Two executive search firms made rival pitches to the Township High School District 211 Board of Education on April 25 as trustees begin planning to replace Superintendent Dr. Small, who plans to retire in June 2025. Alma Advisory Group and Hazard Young Associates outlined differing approaches to outreach, candidate screening and post‑hire support while board members questioned timeline feasibility, equity safeguards and how internal candidates would be treated.
Sylvia Flowers, managing director of talent acquisition at Alma Advisory Group, told the board her firm centers searches on “authentic community voice and transparency.” She described a process that starts with stakeholder surveys, community listening sessions and focus groups to develop a competency‑based job profile, then uses an applicant‑tracking system and active recruiter outreach to source candidates. Alma’s fee was described as roughly 32% of base salary, with the firm offering Spanish‑language translation for engagement materials.

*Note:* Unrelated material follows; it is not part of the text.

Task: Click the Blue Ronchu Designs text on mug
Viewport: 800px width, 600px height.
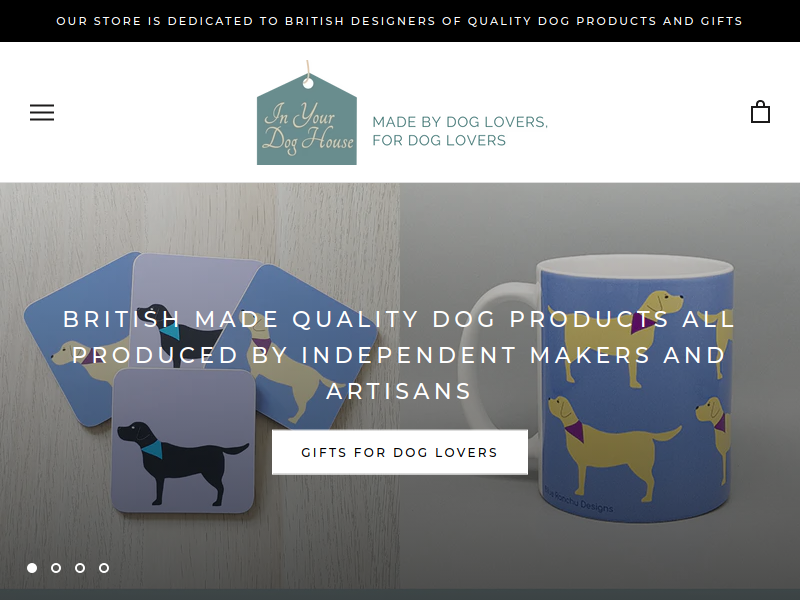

Board members pressed Flowers on timing and bias mitigation. Miss Baron asked for examples of how the firm has helped boards identify and reduce bias; Flowers said Alma emphasizes screening against documented competencies and trains interview panels in anti‑bias processes so selection decisions focus on evidence rather than subjective “fit.” Board members also asked whether the firm would prioritize internal candidates; Flowers said that decision would be made with the board and that internal candidates would be handled carefully but could be evaluated within a national search if the board preferred.
Hazard Young Associates (HYA) followed with a presentation emphasizing its long track record and local presence. Dr. Brian Harris, Dr. Ken Art and Dr. Karen Sullivan said HYA will provide a private board portal with 24/7 access to applications and documents, a research‑based stakeholder survey available in multiple languages, and human‑tiered candidate categorization (tier one/ two/ three) rather than relying on strictly algorithmic sorting. They recommended performance‑based finalist activities so the board can observe candidates executing real tasks rather than only answering interview questions.
Trustees repeatedly asked both firms for more concrete data on diversity in past candidate pools and more clarity on community engagement timing. Several board members said the district’s summer calendar and staff availability mean deep stakeholder work may need to occur in late summer or early fall to capture robust staff and student input. HYA said it could tailor timing to the board’s preference and share comparable diversity statistics from prior searches on request.
Both firms said they would provide a leadership profile report summarizing stakeholder feedback and recommended competencies; both also said they could support transition planning after a hire is made. The board did not take an immediate vote on a firm; members requested additional materials and follow‑up information to be provided before the board meets again to select a search partner.
What’s next: trustees asked both firms to supply additional competency‑level data, examples of equity interview questions and candidate‑pool diversity statistics; the board will review those materials at an upcoming meeting prior to selecting a search firm.